Cooling technique protects speech during brain surgery

Cooling technique protects speech during brain surgery
 

A new cooling technique can both protect the brain's speech centers during surgery and pinpoint the areas separately responsible for word formation and speech timing according to the research published in the journal Neuron.

Patients in the study were put under local anesthesia for an initial part of their brain operations, some of which were to remove tumors. This left the patients awake and able to speak as part of an effort to map brain functions, including the speaking ability, to specific brain areas.

The research team showed that the combination of cooling and verbal checks during the initial mapping phase of the surgery enabled neurosurgeons to avoid speech centers when removing tissue later in the operation.

Also during the mapping phase, researchers were able to run 16 surgical patients through word exercises as the team systematically cooled 42 distinct brain sites, all in regions suggested by past studies to play roles in speech signaling. Once mapping was complete, patients received general anesthesia for the remainder of their operation.

All study patients safely recovered from their operation with no damage to their ability to speak, says the author. Focal cooling is a "vast improvement" over older brain-mapping techniques, author notes, which involved electrical stimulation and came with the risk of triggering epileptic seizures during surgery.

Building on methods first used to study brain circuits that enable birds to sing, surgeons at the University of Iowa gently placed miniature devices on patients' brains during the operations that cooled areas about the size of a quarter by as much as 10 degrees Celsius in less than a minute. This changed brain function in these spots, slowing and blurring speech as patients recited the days of the week and other simple lists.
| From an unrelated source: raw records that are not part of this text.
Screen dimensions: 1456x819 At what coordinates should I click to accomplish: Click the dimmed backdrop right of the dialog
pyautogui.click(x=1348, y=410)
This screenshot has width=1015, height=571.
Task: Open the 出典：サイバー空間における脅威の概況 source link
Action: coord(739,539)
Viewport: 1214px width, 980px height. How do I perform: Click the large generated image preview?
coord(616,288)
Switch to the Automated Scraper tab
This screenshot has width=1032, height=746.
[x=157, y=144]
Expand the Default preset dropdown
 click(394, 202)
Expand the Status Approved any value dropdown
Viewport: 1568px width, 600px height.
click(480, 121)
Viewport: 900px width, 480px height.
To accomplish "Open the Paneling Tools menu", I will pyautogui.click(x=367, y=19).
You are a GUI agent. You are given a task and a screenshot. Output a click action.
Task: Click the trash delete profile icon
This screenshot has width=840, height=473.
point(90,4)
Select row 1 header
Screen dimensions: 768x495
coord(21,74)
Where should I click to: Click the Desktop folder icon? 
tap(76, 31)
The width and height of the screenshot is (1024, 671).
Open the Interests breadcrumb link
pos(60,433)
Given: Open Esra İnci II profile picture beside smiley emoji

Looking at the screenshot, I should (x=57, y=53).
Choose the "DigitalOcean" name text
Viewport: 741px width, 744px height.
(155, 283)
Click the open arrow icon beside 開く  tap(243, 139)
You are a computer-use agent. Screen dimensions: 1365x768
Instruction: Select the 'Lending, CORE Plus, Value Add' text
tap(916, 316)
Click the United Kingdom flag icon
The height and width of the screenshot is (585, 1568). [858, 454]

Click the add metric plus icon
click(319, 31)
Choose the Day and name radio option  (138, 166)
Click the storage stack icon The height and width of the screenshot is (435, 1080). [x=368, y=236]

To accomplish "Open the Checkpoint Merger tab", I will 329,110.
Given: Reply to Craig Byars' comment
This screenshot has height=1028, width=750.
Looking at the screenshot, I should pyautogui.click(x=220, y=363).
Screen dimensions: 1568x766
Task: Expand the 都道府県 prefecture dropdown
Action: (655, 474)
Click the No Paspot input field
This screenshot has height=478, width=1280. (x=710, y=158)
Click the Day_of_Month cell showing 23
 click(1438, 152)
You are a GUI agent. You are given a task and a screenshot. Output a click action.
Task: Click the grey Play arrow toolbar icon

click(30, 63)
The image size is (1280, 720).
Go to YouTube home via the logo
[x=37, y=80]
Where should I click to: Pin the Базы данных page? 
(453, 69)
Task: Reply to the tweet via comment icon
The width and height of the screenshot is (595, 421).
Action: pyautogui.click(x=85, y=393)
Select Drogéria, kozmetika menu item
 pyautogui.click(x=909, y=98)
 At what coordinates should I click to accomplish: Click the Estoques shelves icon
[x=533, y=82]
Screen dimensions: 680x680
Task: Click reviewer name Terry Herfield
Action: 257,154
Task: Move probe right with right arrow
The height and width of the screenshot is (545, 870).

Differences corresponding to each cooled brain region were clear in recordings and confirmed by statistical analysis. Function returned to normal as each area naturally rewarmed.

Specifically, the researchers found that the speech motor cortex directs movement of the muscles, including those in the lips and tongue, which articulate words during speech. The nearby Broca's area was found to plan the actions of the speech motor cortex, including the speed and timing of muscle movements needed to form syllables.